Absolutely Tragic North Carolina Auto Accident Takes Life of Kindergartener

April 18, 2011, by Michael A. DeMayo

Last Saturday, a horrific tragedy struck when a careless motorist crossed the center line and killed a 6-year-old flower girl on her way to a wedding – this heartrending North Carolina auto accident is difficult to describe, and its trauma will echo for a long time.

According to an AP report, 6-year-old Ava Kendall was killed and two bridesmaids were injured “when their car was hit head-on by another vehicle as they drove to a wedding in North Carolina.” Prosecutors are considering charging the driver of the other vehicle, 39-year-old Mupin Wu Cummings. Ava was going to be a flower girl at the wedding of her babysitter. When the bride heard the news of the accident, she fell stricken and collapsed in grief.

The AP story pointedly ends on a note of remembrance for the lost 6-year-old: “the vivacious, red-haired flower girl was remembered for her love of cowboy boots and the color pink.”

What can we learn from this absolute tragic North Carolina car accident? Is there really anything to learn, or is it just another example of the awful and arbitrary nature of tragedy?

Before we dive into the policy, let’s first reflect on how difficult it is to dissociate our emotions about stories like this from our intellectual responses. No one wants the situations like this to occur. We want any possible perpetuators punished – not just including potentially Ms. Cummings, but also possibly the maker or manufacturer of defective parts that might have caused her to swerve across the road or even the municipal agency responsible for engineering the roads such that accidents like this could happen.

_Exercise objective_. Please continue the post about the fatal North Carolina car accident from where it stops, before the entries.

_Extracted records_.
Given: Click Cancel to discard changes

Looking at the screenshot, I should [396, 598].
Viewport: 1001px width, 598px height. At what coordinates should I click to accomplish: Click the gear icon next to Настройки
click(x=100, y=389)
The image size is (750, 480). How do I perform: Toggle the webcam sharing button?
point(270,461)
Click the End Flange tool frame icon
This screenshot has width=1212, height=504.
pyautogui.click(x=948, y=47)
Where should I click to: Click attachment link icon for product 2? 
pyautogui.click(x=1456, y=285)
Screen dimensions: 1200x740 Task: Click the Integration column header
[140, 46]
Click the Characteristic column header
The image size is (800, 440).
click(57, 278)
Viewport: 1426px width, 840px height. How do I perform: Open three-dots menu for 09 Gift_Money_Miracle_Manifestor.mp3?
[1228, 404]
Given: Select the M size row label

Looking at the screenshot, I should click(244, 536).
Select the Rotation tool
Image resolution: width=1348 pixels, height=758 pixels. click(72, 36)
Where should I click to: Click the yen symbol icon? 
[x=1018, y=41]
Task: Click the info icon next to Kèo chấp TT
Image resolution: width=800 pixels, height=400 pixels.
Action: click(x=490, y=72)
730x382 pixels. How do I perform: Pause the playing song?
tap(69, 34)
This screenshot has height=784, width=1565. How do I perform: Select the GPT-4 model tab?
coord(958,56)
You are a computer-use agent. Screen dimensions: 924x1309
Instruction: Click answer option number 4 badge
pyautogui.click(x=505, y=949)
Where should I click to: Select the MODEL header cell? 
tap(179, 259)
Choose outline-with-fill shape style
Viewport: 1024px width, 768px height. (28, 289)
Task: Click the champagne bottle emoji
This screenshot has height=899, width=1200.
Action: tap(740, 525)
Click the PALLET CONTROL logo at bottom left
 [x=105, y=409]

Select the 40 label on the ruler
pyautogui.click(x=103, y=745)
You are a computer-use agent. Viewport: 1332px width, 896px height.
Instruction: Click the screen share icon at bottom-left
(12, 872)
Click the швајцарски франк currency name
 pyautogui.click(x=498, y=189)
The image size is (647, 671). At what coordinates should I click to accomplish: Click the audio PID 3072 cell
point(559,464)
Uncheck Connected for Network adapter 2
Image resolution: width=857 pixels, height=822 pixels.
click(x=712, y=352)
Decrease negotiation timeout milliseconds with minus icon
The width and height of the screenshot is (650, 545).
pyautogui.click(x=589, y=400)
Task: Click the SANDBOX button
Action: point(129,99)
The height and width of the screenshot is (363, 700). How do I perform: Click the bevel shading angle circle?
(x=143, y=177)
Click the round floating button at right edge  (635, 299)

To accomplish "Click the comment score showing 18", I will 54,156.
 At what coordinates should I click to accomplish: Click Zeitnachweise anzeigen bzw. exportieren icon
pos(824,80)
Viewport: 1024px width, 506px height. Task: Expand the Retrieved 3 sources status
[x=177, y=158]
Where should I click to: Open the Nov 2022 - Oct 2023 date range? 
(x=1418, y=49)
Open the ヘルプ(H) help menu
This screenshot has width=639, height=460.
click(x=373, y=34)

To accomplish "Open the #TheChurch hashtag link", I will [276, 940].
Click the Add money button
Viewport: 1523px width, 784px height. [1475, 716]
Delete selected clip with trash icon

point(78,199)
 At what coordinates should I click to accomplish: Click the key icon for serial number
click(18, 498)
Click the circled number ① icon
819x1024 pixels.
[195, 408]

_Exercise answer_.
But as urgently and as feverishly as we want to take action to stop tragedies like this, we also need to reflect on the dangers of acting hastily or acting without good information. The law of unintended consequences can lead to terrible situations. For instance, as science journalist Gary Taubes reviewed in his 2008 book, Good Calories, Bad Calories, unfounded fears that dietary fat can cause heart disease led the USDA and other governmental health institutions to recommend that Americans replace fat in their diets with sugar, including high-fructose corn syrup. Today, tremendous amounts of research suggest that high-fructose corn syrup and other sugars may cause or contribute to a health ailments, including the obesity and diabetes epidemic (also often referred to sometimes as a same epidemic, the “diabesity” epidemic).

This is an example of the law of unintended consequences. Sometimes, in the attempt to right a terrible wrong, we can make policy decisions that end up back firing.

The general moral here is that we must take time to reflect upon the profound tragedy of situations like this kindergartener’s death. But we also must be vigorous in demanding policy solutions that truly respond to the problems that we have — and that rely on good data and testing to ensure that they best suit the public’s needs.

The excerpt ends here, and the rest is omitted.